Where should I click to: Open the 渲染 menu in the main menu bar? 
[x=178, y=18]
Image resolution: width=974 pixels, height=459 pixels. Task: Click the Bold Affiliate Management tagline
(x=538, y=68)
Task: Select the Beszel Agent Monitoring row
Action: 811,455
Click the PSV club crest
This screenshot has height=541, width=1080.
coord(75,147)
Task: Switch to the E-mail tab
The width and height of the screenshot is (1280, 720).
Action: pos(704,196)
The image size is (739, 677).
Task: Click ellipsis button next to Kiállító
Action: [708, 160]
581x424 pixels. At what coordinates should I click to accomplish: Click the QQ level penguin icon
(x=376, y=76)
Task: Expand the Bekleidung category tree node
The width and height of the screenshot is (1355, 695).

******************************

Print nothing but the lines from the one that contains "The width and height of the screenshot is (1280, 720)." to the final line of the data, both included, exactly as they read.

The width and height of the screenshot is (1280, 720).
Action: pos(704,196)
The image size is (739, 677).
Task: Click ellipsis button next to Kiállító
Action: [708, 160]
581x424 pixels. At what coordinates should I click to accomplish: Click the QQ level penguin icon
(x=376, y=76)
Task: Expand the Bekleidung category tree node
The width and height of the screenshot is (1355, 695).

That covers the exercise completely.